* WORK TO COMPLETE:
Format every line of the items below as a numbered list, omitting any blank lines.

[Item position entries]

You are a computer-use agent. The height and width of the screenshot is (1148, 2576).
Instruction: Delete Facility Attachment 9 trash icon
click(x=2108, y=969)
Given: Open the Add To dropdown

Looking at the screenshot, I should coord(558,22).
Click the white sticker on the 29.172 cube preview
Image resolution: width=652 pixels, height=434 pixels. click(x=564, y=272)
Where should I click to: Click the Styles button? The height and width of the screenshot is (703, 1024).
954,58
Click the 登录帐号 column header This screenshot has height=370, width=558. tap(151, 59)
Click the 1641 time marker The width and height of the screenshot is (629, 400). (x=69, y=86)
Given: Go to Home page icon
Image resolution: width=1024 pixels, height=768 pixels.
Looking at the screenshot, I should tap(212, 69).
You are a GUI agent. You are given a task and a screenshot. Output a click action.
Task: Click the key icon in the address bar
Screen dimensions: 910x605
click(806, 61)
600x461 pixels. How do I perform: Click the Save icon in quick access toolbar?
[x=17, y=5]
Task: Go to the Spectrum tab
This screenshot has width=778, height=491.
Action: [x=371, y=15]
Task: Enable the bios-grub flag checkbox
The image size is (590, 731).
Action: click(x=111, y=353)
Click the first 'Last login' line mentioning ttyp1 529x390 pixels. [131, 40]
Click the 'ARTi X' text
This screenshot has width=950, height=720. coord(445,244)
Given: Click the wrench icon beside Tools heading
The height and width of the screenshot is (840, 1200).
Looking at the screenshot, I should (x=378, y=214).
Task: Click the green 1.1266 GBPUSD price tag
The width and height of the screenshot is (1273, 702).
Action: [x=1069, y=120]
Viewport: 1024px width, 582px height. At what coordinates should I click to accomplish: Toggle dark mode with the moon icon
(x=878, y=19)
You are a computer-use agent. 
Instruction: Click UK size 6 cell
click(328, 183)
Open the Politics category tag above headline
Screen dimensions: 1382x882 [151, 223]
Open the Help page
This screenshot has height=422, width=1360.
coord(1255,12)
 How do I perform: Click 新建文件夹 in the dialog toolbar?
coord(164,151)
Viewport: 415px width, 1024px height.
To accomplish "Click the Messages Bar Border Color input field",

* COMPLETE RESPONSE:
1. You are a computer-use agent. The height and width of the screenshot is (1148, 2576).
2. Instruction: Delete Facility Attachment 9 trash icon
3. click(x=2108, y=969)
4. Given: Open the Add To dropdown
5. Looking at the screenshot, I should coord(558,22).
6. Click the white sticker on the 29.172 cube preview
7. Image resolution: width=652 pixels, height=434 pixels. click(x=564, y=272)
8. Where should I click to: Click the Styles button? The height and width of the screenshot is (703, 1024).
9. 954,58
10. Click the 登录帐号 column header This screenshot has height=370, width=558. tap(151, 59)
11. Click the 1641 time marker The width and height of the screenshot is (629, 400). (x=69, y=86)
12. Given: Go to Home page icon
13. Image resolution: width=1024 pixels, height=768 pixels.
14. Looking at the screenshot, I should tap(212, 69).
15. You are a GUI agent. You are given a task and a screenshot. Output a click action.
16. Task: Click the key icon in the address bar
17. Screen dimensions: 910x605
18. click(806, 61)
19. 600x461 pixels. How do I perform: Click the Save icon in quick access toolbar?
20. [x=17, y=5]
21. Task: Go to the Spectrum tab
22. This screenshot has width=778, height=491.
23. Action: [x=371, y=15]
24. Task: Enable the bios-grub flag checkbox
25. The image size is (590, 731).
26. Action: click(x=111, y=353)
27. Click the first 'Last login' line mentioning ttyp1 529x390 pixels. [131, 40]
28. Click the 'ARTi X' text
29. This screenshot has width=950, height=720. coord(445,244)
30. Given: Click the wrench icon beside Tools heading
31. The height and width of the screenshot is (840, 1200).
32. Looking at the screenshot, I should (x=378, y=214).
33. Task: Click the green 1.1266 GBPUSD price tag
34. The width and height of the screenshot is (1273, 702).
35. Action: [x=1069, y=120]
36. Viewport: 1024px width, 582px height. At what coordinates should I click to accomplish: Toggle dark mode with the moon icon
37. (x=878, y=19)
38. You are a computer-use agent. 
39. Instruction: Click UK size 6 cell
40. click(328, 183)
41. Open the Politics category tag above headline
42. Screen dimensions: 1382x882 [151, 223]
43. Open the Help page
44. This screenshot has height=422, width=1360.
45. coord(1255,12)
46.  How do I perform: Click 新建文件夹 in the dialog toolbar?
47. coord(164,151)
48. Viewport: 415px width, 1024px height.
49. To accomplish "Click the Messages Bar Border Color input field",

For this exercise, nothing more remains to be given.